Visual SLAM large view transformation scene segmentation incremental optimization bundle adjustment

Introduction

In recent years, the visual simultaneous localization and mapping (V-SLAM) technology has developed significantly. As a low-cost solution, V-SLAM technology has lower requirements on its hardware system.^1

–6 Therefore, it has preliminary applications in many fields, such as robot industry, virtual reality, and autonomous driving.^7,8 However, the state-of-the-art V-SLAMs are usually sensitive to the sparse landmarks in the environment and large view transformation of camera motion. Due to the decrease of the matching rate of feature points, the tracking thread often has a large drift or even causes failures on the loop detection and the back-end optimization process,^9
–11 which may finally result in instability or even collapse of the whole V-SLAM system.¹¹

Aiming at the above problems, this article proposes an improved V-SLAM method based on scene segmentation and incremental optimization.

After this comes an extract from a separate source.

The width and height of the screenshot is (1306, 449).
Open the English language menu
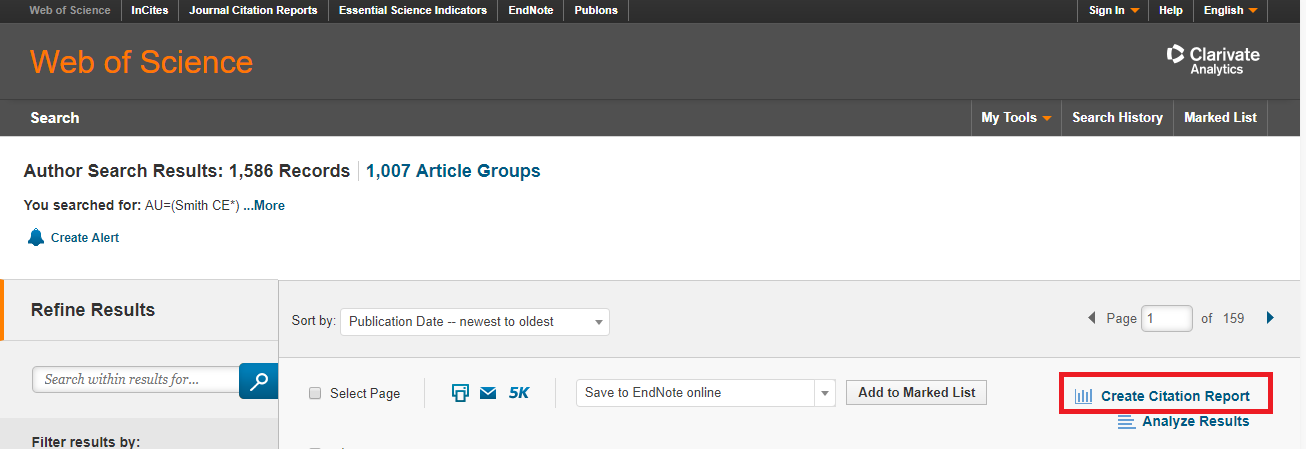(1230, 10)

Different from those mainstream V-SLAM systems using all feature point information in the keyframe, this article selects the landmarks near the current line-of-sight vector to match with the last motion direction of the camera so as to improve the positioning accuracy. In the front-end module, by adding scene segmentation, camera motion direction to the tracking thread, and segmenting the camera trajectory, the effective prediction of camera motion in the road segments with sparse landmarks and large view transformation is realized. In the back-end optimization module, this article proposes an incremental optimization method combining camera motion direction and angle. By incrementally updating the state parameters and reusing the computed results, high-precision results of the camera track and feature points are obtained with satisfactory computing speed. The experimental results demonstrate that our method improves the computational efficiency by 10.2% compared with state-of-the-art V-SLAMs on the desktop platform and by 22.4% on the embedded platform, respectively. Meanwhile, the robustness of our method is better than ORB-SLAM2^3,4 on the TUM RGB-D dataset.¹

Literature review

Existing mainstream V-SLAMs could be roughly divided into three categories: based on filter, based on keyframe bundle adjustment (BA), and based on direct method.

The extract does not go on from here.